À FAIRE →
1. Répondez à ces questions sur l'extrait consacré à la filière entre la Roumanie et le Québec :
(a) Combien d'ex-Montréalais contrôlent la filière de l'étranger ?
(b) Quelle voiture conduit le jeune caïd ?
(c) Quelle inscription figure sur sa plaque d'immatriculation ?
2. Donnez la suite de l'extrait sur la filière entre la Roumanie et le Québec, en reprenant après sa dernière phrase.

EXTRAIT FOURNI →
Il existe une route secrète entre la Roumanie et le Québec. Contrôlée de l'étranger par trois ex Montréalais liés à des clans de voleurs, la filière a permis l'entrée au Canada de centaines de membres de la minorité rom, ceux qu'on appelle parfois les «gitans» ou les «Tziganes». Parmi eux, de vrais réfugiés, mais aussi des imposteurs. À travers des dizaines d'entrevues au Canada et sur le terrain en Roumanie, La Presse s'est lancée sur les traces de ce réseau lié à une vague de criminalité méconnue aux quatre coins du Québec.

Le jeune caïd sort de sa villa, casquette sur le côté. Il s'installe au volant de sa rutilante Chrysler 300 et démarre en trombe, passant une à une les opulentes résidences des chefs de clan qui règnent sur le ghetto voisin. Sa plaque d'immatriculation détonne dans le paysage roumain, comme un clin d'oeil au pays lointain d'où vient toute cette richesse: «Québec, je me souviens.»

LIGNES BRUTES →
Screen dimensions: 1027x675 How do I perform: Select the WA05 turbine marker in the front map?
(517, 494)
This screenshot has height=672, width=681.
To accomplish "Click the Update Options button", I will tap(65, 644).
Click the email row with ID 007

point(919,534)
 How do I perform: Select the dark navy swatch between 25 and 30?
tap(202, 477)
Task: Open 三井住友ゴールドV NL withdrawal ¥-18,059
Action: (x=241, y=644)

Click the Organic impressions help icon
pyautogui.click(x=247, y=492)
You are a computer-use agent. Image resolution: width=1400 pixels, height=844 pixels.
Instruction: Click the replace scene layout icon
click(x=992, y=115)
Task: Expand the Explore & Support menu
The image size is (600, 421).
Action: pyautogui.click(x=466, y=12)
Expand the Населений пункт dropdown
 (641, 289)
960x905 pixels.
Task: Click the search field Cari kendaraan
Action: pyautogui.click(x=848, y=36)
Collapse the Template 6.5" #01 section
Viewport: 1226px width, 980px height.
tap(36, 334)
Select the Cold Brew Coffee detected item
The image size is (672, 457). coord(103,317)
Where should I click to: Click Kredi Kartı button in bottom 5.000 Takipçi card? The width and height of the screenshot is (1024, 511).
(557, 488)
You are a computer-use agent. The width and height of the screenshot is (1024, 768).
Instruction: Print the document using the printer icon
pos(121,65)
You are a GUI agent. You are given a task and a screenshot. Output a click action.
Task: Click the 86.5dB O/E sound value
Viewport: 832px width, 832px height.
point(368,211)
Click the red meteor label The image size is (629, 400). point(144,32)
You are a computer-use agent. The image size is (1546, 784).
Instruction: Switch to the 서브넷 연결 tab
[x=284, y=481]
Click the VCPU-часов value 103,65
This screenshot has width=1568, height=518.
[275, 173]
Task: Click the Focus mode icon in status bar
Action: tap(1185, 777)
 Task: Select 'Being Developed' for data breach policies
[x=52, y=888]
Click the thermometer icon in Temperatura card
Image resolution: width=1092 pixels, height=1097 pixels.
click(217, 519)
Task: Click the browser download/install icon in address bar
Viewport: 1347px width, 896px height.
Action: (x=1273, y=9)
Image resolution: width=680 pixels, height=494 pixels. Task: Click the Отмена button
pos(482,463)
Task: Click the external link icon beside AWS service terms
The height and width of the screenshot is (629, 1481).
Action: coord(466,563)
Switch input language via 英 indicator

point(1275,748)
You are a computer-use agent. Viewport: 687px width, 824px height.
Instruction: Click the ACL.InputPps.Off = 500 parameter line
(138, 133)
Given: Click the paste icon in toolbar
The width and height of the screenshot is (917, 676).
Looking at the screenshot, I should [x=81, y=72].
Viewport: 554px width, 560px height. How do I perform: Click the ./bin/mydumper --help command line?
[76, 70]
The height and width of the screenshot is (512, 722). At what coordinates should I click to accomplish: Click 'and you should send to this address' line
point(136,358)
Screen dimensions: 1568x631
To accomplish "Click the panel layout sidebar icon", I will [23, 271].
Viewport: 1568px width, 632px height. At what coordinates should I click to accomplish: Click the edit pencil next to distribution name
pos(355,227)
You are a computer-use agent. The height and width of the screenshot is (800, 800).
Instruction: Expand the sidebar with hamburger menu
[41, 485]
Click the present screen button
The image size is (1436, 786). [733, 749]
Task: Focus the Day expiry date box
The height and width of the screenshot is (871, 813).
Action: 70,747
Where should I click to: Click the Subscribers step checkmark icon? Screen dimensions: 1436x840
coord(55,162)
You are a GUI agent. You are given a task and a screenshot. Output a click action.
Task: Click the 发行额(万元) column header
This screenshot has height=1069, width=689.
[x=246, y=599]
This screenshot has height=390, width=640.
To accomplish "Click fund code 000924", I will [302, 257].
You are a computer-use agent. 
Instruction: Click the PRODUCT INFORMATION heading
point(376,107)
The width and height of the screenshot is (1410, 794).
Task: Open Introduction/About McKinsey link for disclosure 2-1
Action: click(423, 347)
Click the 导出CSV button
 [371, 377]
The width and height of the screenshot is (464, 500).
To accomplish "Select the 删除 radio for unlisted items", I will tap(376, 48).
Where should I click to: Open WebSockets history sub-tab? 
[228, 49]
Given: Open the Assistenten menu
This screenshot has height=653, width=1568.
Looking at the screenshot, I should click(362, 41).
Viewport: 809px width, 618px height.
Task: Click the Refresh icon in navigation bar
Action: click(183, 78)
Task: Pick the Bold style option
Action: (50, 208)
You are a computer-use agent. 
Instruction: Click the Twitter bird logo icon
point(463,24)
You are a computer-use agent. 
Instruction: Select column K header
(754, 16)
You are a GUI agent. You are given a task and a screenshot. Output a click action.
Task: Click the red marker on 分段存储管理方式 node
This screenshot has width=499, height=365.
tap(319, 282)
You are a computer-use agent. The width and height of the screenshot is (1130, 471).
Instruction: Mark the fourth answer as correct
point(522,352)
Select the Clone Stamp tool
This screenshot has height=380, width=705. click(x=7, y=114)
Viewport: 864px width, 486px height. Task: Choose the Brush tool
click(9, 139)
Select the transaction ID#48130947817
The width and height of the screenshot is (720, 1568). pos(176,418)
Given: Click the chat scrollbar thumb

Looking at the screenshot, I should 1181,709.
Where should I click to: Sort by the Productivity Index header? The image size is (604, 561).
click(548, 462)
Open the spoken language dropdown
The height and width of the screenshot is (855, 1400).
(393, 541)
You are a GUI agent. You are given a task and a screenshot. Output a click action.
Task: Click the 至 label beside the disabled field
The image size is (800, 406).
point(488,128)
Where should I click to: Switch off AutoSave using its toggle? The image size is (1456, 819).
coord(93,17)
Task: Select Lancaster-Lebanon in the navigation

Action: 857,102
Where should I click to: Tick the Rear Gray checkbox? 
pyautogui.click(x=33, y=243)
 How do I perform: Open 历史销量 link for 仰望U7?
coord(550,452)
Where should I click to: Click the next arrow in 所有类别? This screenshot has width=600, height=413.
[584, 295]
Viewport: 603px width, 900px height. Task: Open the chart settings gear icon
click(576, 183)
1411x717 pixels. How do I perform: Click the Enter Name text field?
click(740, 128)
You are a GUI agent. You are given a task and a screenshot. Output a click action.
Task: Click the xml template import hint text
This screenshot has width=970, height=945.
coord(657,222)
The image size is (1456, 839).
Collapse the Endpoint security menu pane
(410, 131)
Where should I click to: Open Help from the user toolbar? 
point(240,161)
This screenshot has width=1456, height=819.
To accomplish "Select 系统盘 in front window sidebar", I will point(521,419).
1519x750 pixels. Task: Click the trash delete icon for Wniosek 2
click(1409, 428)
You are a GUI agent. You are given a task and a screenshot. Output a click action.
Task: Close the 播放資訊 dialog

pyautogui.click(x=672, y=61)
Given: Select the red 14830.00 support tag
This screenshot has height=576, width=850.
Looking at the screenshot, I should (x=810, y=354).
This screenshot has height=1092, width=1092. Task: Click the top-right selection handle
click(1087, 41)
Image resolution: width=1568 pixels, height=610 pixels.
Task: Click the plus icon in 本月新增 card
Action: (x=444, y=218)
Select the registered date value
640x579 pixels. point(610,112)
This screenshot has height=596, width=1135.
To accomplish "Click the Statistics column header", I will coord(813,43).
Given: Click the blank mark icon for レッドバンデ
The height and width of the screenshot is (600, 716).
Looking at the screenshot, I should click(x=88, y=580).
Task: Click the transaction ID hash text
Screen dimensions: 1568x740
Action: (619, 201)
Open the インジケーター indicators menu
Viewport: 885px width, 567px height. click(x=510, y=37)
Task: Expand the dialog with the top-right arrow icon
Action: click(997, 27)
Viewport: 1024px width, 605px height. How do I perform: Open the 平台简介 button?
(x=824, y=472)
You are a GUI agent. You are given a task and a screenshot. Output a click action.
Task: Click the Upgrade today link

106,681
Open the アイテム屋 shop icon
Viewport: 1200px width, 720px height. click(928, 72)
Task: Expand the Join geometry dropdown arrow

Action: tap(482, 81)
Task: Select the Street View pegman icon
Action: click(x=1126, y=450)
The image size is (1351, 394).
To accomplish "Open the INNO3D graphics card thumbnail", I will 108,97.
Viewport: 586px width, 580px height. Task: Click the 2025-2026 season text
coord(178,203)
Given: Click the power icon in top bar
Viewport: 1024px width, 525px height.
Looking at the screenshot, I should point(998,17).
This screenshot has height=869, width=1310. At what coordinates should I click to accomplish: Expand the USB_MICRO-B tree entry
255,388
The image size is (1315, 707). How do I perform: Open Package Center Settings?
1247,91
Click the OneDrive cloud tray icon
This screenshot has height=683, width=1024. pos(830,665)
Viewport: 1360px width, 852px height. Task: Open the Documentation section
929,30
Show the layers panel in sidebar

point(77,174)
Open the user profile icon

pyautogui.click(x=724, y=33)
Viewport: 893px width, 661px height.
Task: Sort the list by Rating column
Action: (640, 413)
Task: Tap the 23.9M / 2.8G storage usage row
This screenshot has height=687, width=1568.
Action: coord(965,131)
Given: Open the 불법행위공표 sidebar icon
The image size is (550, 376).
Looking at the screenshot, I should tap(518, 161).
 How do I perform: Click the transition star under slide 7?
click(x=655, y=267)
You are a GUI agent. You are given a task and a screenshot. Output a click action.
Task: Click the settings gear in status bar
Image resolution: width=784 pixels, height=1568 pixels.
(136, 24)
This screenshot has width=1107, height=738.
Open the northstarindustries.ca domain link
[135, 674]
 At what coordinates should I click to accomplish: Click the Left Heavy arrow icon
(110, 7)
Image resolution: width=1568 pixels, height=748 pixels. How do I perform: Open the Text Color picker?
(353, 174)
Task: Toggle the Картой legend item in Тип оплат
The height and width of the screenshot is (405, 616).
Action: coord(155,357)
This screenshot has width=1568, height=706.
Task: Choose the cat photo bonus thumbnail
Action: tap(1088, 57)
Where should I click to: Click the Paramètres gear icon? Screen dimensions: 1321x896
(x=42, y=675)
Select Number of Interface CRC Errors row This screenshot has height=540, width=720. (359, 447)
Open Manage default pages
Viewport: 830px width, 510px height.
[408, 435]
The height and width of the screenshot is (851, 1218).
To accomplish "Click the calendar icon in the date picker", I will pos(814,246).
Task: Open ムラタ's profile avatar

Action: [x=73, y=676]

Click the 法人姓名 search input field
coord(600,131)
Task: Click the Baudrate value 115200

LES RÉPONSES →
1.
(a) Trois.
(b) Une Chrysler 300.
(c) «Québec, je me souviens.»

2.
La scène s'est déroulée la semaine dernière, lors du passage de La Presse dans le quartier Fata Luncii, de Craiova, l'un des plus grands ghettos roms du monde, avec 25 000 habitants. Ici, au milieu des taudis sans eau courante et des amoncellements d'ordures, des privilégiés se sont enrichis grâce à de l'argent amassé au Canada. Certains en ont profité pour rapporter une voiture de luxe.

Le 26 mars dernier, une escouade de policiers lourdement armés a fait irruption dans les rues défoncées du quartier. L'opération découlait d'une collaboration entre le FBI, les services secrets roumains et plusieurs services de police canadiens et roumains. Les agents ont arrêté deux hommes soupçonnés d'être des dirigeants d'une organisation criminelle, Filip Serdaru et Dumitru Chiciu. Un autre chef, Luigi Cristinel Popescu, serait en fuite au Guatemala. La Roumanie compte demander son extradition.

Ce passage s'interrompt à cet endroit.